Input for this task section start
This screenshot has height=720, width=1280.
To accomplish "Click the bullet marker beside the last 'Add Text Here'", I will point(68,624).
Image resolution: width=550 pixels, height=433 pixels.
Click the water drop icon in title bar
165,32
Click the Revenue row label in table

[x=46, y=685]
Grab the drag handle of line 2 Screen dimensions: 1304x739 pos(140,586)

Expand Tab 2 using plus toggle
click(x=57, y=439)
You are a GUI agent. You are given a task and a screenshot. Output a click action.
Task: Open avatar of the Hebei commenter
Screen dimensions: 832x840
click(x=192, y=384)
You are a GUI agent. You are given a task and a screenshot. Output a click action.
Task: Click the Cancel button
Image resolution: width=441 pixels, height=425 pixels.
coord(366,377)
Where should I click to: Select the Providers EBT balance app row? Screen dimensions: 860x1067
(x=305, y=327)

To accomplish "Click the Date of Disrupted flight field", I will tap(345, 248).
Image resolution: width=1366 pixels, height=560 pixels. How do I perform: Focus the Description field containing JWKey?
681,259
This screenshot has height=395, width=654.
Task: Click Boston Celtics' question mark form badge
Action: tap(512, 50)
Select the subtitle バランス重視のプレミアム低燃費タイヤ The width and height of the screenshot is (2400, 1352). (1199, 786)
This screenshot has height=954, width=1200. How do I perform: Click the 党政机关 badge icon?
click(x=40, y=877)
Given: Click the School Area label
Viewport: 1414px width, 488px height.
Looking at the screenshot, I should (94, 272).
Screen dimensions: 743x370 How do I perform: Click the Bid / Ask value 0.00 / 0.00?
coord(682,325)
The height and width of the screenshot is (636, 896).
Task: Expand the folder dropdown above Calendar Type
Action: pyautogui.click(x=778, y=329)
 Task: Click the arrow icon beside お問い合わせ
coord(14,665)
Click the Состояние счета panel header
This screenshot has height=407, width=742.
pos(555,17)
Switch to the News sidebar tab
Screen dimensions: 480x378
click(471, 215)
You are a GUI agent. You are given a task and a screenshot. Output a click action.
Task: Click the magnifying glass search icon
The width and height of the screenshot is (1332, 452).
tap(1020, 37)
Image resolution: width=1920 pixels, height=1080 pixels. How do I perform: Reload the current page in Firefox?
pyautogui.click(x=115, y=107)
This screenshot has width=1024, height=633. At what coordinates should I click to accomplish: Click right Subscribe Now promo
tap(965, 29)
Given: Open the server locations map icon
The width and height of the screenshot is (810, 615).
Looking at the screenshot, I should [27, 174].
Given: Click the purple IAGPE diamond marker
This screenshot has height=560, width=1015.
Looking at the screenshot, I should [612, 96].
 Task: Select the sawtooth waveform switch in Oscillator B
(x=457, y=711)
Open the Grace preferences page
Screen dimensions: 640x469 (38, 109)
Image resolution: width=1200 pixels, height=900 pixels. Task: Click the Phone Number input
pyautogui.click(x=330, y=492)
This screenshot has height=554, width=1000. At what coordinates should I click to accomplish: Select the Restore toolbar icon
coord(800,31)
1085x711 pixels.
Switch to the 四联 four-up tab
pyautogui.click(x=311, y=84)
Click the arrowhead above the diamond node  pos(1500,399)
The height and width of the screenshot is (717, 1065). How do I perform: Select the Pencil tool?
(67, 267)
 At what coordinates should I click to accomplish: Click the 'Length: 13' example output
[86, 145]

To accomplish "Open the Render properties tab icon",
Input for this task section end
What is required
Restate precisely, and with nothing added, the lines from the one with "1085x711 pixels." through the final line of the material.

Answer to the problem
1085x711 pixels.
Switch to the 四联 four-up tab
pyautogui.click(x=311, y=84)
Click the arrowhead above the diamond node  pos(1500,399)
The height and width of the screenshot is (717, 1065). How do I perform: Select the Pencil tool?
(67, 267)
 At what coordinates should I click to accomplish: Click the 'Length: 13' example output
[86, 145]

To accomplish "Open the Render properties tab icon",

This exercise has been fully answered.